━━ Given records

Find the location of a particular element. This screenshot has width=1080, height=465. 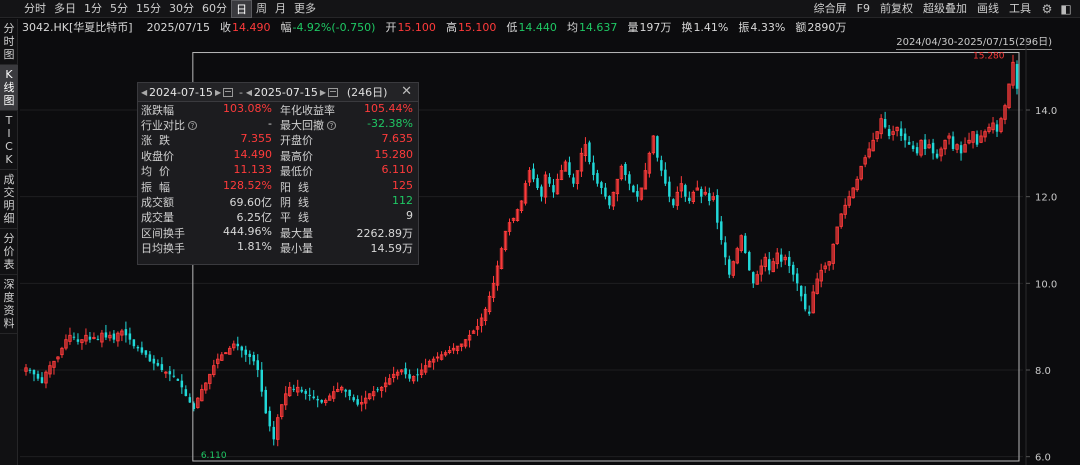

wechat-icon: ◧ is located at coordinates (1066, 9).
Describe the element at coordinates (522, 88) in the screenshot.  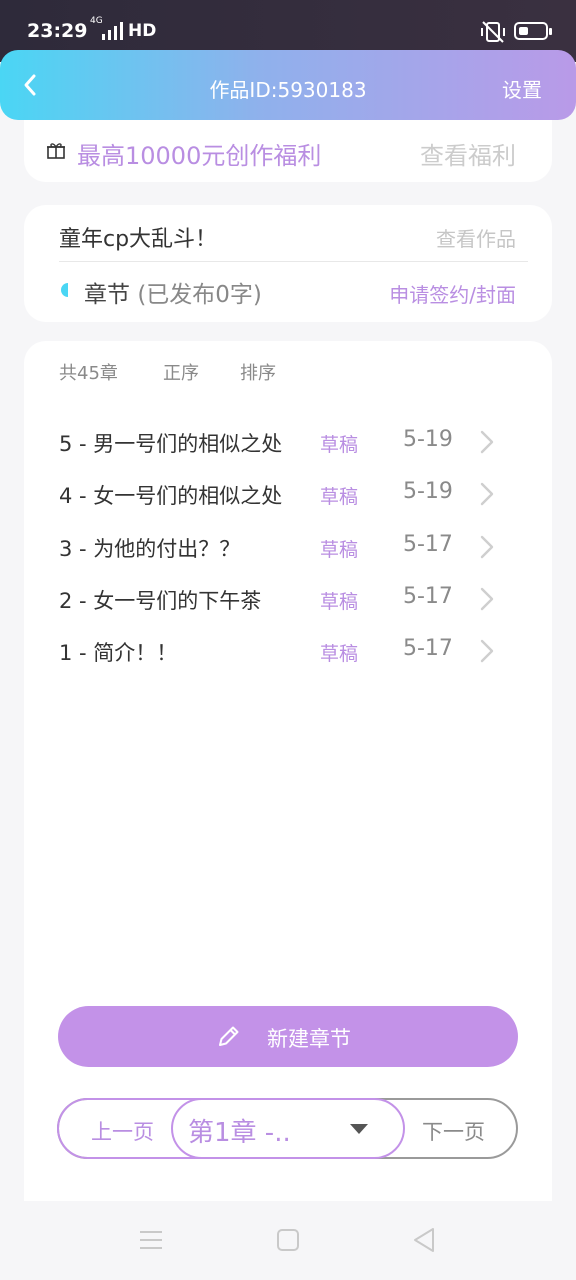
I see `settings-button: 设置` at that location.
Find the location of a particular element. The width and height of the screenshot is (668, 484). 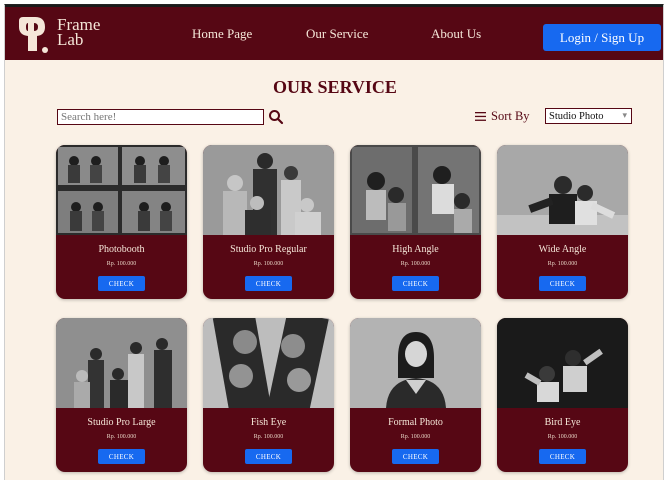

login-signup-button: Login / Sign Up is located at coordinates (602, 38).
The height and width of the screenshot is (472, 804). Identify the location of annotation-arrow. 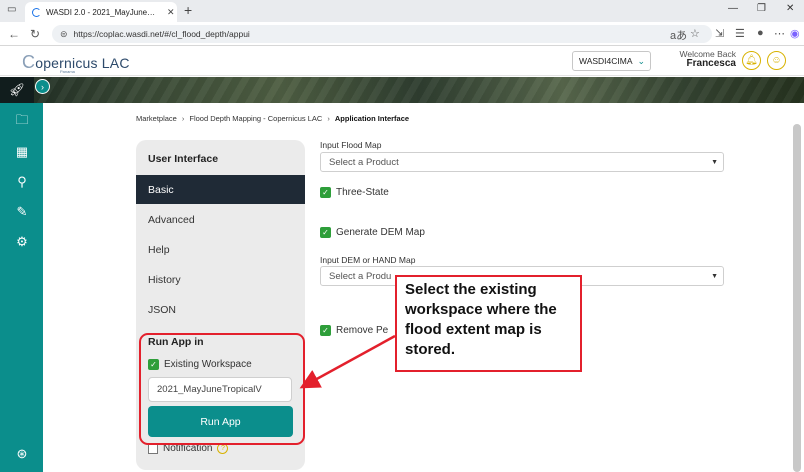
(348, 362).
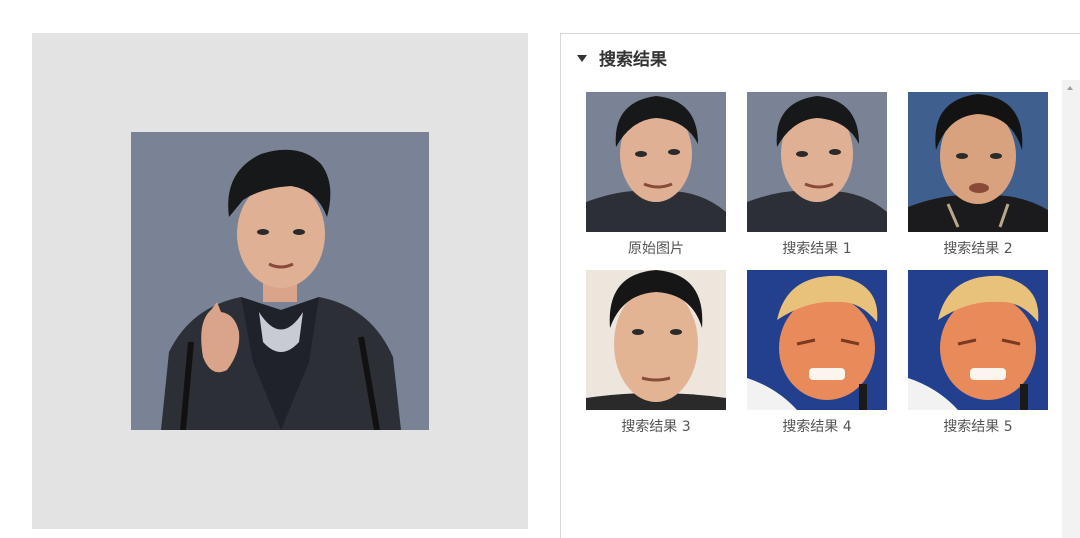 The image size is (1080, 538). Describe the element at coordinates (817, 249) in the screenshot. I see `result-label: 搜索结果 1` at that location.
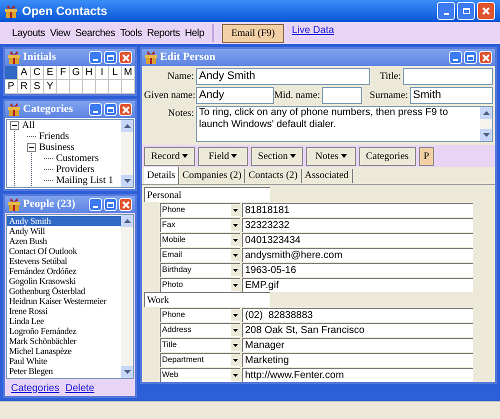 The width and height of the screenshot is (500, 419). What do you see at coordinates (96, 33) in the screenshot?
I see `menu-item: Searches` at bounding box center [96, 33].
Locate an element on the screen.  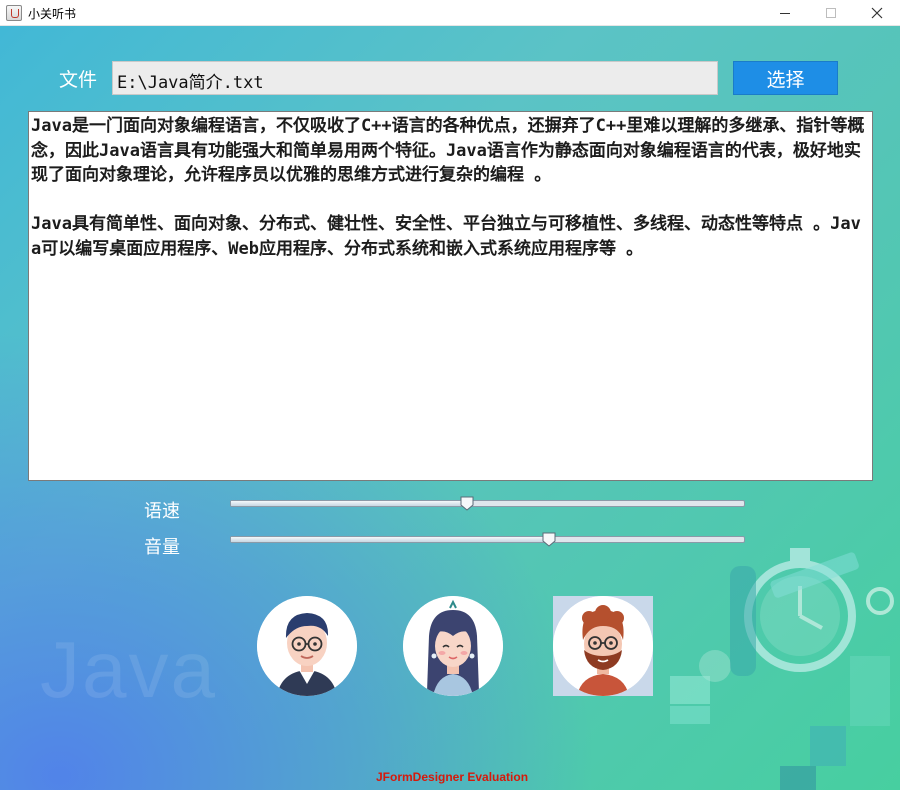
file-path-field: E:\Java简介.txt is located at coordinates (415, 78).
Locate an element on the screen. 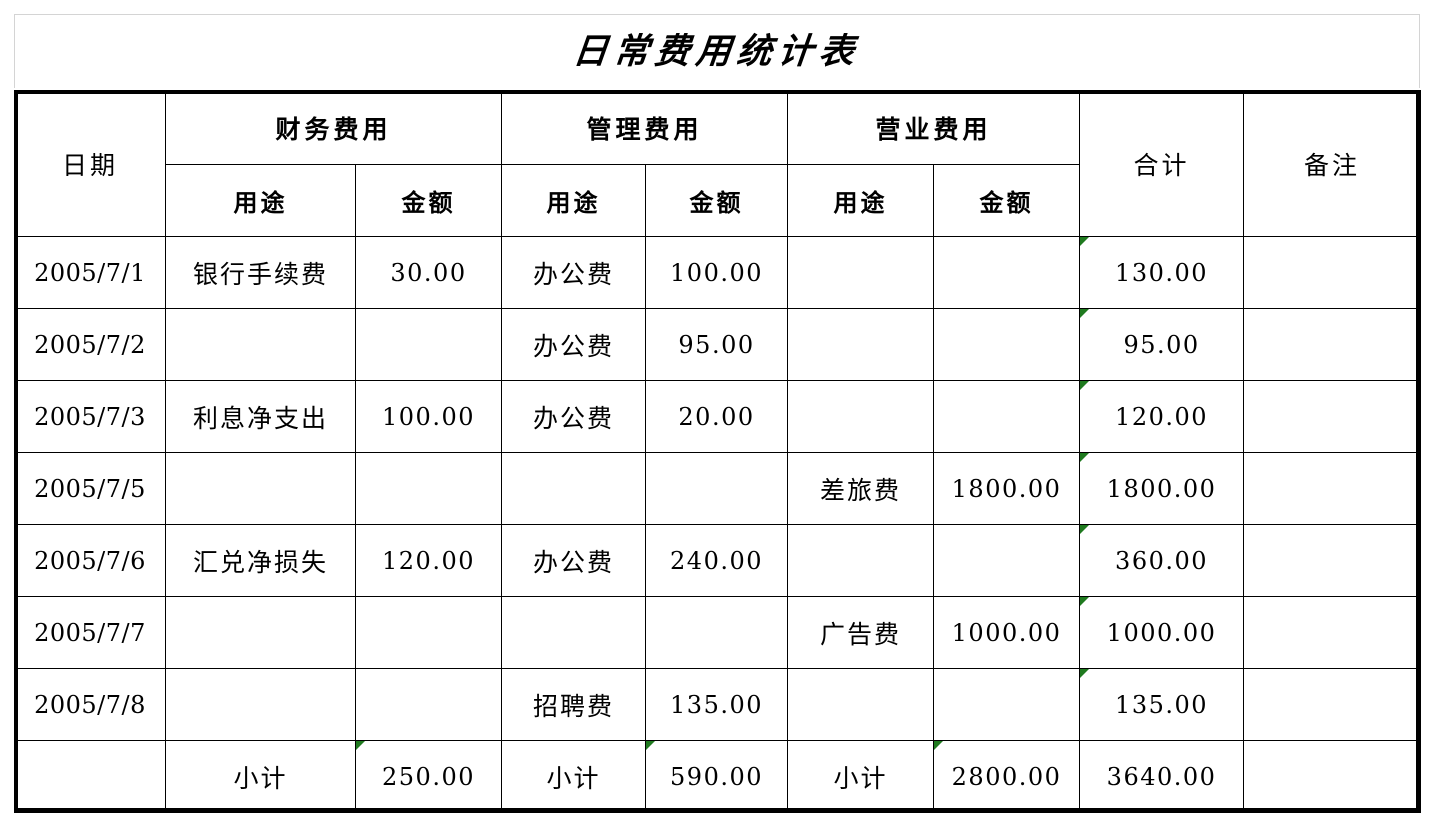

━━━━

• _Problem statement_
Write each nonblank line of the data above as one string in a JSON list, and leave out the pictures.

• _Output for this exercise_
[
  "Find the location of a particular element. This screenshot has width=1080, height=465. ",
  "wechat-icon: ◧ is located at coordinates (1066, 9).",
  "Describe the element at coordinates (522, 88) in the screenshot.  ",
  "I see `settings-button: 设置` at that location.",
  "Find the location of a particular element. The width and height of the screenshot is (668, 484). ",
  "login-signup-button: Login / Sign Up is located at coordinates (602, 38).",
  "The height and width of the screenshot is (472, 804). Identify the location of annotation-arrow. ",
  "(348, 362).",
  " The image size is (1080, 538). Describe the element at coordinates (817, 249) in the screenshot. I see `result-label: 搜索结果 1` at that location.",
  " The width and height of the screenshot is (500, 419). What do you see at coordinates (96, 33) in the screenshot?",
  "I see `menu-item: Searches` at bounding box center [96, 33].",
  "Locate an element on the screen.  ",
  "file-path-field: E:\\Java简介.txt is located at coordinates (415, 78).",
  "Locate an element on the screen. "
]